Data provided Block Start

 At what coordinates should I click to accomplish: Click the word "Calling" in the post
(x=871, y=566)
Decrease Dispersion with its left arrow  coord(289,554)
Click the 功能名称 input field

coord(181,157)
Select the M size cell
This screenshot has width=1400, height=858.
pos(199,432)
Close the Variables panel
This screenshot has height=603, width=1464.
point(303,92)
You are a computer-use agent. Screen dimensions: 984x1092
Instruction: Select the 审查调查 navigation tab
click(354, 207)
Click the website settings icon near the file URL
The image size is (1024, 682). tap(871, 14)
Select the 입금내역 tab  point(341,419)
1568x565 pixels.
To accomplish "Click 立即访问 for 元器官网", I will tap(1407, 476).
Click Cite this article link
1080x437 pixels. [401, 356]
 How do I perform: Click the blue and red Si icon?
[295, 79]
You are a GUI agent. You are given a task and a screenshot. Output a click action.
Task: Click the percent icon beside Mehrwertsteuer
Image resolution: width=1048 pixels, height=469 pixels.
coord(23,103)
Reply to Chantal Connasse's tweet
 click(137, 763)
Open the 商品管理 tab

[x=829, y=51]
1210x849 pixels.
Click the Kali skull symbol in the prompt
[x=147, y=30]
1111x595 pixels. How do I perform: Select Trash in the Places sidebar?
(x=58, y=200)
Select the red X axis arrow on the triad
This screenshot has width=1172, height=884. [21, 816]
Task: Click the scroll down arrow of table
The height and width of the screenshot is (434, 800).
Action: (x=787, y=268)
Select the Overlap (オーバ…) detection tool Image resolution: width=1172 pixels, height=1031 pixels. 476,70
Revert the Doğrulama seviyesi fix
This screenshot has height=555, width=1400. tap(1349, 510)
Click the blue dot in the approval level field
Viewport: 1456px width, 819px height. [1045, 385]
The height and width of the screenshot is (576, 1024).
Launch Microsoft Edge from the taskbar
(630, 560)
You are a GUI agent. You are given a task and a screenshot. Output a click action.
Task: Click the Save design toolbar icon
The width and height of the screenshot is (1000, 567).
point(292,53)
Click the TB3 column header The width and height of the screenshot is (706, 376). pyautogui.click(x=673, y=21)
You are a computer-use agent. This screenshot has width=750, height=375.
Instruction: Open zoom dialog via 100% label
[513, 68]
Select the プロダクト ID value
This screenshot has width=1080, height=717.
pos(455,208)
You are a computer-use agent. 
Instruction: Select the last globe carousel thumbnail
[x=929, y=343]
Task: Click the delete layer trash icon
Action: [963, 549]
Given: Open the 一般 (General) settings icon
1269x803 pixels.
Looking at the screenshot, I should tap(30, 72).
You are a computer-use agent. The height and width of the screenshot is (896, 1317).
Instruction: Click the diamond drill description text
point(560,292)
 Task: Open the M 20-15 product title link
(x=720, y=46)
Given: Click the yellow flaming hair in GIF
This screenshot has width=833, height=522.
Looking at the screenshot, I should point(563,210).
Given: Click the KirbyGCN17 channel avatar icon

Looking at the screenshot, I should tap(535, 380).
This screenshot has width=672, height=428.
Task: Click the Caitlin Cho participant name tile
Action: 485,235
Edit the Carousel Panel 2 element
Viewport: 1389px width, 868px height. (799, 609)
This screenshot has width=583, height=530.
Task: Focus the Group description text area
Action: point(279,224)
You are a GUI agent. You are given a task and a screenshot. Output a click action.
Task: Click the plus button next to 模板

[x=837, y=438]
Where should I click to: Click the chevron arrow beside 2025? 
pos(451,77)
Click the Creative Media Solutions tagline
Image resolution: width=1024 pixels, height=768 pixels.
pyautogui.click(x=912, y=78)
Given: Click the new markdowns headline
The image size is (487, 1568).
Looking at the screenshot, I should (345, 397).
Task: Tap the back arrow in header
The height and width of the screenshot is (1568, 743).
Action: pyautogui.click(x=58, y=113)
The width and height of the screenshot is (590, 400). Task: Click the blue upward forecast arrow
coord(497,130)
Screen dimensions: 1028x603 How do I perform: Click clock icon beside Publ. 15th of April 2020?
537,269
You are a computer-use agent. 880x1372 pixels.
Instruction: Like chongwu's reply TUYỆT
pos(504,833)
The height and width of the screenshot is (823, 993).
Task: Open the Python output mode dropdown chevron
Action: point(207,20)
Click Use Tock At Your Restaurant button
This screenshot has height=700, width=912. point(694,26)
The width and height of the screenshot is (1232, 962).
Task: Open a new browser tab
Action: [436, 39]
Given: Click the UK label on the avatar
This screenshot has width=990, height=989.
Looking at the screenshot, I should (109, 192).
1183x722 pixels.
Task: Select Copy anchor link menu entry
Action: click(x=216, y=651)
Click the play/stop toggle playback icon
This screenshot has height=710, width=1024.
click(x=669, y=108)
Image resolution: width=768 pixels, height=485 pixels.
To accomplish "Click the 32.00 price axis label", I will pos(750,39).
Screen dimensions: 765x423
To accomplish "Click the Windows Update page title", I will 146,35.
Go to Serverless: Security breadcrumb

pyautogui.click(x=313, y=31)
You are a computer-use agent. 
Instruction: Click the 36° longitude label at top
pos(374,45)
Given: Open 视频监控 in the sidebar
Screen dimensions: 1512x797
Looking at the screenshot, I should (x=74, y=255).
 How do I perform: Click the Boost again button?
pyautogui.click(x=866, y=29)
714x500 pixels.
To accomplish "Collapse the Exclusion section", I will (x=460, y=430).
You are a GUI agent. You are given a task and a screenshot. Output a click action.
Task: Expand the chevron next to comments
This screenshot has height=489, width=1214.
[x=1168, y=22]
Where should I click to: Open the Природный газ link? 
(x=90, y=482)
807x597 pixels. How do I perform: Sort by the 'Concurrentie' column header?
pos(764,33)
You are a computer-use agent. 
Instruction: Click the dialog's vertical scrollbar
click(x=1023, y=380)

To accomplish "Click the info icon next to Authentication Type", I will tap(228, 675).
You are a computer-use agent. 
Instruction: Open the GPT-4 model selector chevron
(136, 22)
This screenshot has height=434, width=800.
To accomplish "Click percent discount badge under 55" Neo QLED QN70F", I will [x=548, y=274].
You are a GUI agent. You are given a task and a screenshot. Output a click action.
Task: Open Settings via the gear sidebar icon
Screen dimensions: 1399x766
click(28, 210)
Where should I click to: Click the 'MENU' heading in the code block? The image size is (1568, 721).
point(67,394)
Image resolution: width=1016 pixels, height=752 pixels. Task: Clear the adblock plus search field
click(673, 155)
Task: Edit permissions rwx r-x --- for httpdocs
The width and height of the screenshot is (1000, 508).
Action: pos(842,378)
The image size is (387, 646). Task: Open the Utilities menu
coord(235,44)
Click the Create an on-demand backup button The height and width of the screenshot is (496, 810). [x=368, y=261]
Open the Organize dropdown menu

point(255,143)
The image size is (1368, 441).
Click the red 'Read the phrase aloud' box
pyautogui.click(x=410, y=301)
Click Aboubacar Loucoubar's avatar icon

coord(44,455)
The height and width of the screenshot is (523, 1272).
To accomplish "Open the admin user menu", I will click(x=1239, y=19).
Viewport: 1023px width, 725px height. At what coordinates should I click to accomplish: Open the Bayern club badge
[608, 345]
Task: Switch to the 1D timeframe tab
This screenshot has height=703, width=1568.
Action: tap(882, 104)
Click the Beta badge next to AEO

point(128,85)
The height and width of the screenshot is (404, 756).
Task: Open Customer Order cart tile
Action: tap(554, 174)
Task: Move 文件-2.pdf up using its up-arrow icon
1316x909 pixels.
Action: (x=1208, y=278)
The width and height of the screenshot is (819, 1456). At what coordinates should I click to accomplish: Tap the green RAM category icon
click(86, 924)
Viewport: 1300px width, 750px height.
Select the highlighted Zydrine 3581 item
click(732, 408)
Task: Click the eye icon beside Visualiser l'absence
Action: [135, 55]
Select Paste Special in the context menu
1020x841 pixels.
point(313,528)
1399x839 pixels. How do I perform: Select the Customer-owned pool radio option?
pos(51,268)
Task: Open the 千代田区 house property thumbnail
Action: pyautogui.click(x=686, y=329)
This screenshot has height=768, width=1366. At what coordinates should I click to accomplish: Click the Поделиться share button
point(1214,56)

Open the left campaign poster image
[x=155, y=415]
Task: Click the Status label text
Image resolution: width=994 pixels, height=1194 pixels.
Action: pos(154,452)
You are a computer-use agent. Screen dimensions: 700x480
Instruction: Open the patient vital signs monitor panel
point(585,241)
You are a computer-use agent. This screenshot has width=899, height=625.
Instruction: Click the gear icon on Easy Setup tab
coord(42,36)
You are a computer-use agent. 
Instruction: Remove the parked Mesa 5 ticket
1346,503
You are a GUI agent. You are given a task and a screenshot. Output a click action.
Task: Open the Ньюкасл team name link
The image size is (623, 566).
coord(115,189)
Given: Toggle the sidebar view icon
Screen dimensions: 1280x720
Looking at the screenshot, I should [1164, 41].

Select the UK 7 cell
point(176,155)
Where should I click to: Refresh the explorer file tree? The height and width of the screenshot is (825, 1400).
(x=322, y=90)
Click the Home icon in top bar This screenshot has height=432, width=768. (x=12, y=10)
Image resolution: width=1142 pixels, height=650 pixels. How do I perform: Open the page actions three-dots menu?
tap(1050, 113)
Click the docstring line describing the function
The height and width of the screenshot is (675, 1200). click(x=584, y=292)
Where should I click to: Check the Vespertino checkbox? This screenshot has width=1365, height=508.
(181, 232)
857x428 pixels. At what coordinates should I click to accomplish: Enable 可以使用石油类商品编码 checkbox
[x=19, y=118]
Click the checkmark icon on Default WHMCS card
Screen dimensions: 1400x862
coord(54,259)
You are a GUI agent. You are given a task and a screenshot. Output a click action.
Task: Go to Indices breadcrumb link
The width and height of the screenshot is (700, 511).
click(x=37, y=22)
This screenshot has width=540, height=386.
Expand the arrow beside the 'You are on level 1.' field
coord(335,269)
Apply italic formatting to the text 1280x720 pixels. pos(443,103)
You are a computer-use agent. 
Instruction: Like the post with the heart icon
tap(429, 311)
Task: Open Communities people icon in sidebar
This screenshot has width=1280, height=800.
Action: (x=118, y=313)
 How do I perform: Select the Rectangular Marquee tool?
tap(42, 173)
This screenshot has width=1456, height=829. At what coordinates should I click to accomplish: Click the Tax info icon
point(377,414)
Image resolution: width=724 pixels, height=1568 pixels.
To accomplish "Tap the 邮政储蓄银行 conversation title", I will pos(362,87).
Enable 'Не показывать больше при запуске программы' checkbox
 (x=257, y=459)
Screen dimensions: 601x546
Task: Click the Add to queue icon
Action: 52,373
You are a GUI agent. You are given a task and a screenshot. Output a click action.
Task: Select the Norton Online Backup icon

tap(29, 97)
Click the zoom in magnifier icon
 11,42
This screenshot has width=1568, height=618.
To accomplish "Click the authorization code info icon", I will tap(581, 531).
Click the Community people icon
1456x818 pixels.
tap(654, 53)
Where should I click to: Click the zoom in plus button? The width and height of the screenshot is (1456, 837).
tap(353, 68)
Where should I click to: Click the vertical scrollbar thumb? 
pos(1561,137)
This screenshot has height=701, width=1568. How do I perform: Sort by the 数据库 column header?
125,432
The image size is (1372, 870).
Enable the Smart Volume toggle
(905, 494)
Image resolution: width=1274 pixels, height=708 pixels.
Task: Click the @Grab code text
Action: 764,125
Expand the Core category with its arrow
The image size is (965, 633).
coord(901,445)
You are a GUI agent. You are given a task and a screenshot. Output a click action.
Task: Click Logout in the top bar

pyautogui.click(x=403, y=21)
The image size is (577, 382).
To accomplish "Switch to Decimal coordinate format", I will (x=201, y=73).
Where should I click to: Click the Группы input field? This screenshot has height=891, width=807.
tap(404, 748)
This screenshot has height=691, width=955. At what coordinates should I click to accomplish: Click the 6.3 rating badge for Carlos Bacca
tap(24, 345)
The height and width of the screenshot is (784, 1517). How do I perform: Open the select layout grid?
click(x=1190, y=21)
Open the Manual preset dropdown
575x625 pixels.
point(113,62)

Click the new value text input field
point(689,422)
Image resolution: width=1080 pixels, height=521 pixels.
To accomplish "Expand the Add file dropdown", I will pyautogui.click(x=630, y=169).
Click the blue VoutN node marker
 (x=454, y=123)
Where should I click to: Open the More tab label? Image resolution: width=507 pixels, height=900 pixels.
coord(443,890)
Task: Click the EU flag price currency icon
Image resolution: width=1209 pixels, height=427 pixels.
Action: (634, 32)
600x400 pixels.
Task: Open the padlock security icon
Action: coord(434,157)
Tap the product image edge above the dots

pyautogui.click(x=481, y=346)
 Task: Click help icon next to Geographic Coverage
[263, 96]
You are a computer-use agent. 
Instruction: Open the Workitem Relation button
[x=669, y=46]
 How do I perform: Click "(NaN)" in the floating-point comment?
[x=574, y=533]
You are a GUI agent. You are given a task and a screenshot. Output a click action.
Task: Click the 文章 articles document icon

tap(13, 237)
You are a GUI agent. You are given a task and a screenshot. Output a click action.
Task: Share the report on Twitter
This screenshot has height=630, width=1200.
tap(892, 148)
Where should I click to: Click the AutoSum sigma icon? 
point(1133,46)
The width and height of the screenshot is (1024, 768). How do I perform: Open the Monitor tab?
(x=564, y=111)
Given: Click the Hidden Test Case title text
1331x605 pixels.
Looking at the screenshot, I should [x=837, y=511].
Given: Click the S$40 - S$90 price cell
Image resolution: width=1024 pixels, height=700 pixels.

Data provided Block End

Your response should be each line that includes the word "Switch", copied from the records.

## Task answer
Task: Switch to the 1D timeframe tab
To accomplish "Switch to Decimal coordinate format", I will (x=201, y=73).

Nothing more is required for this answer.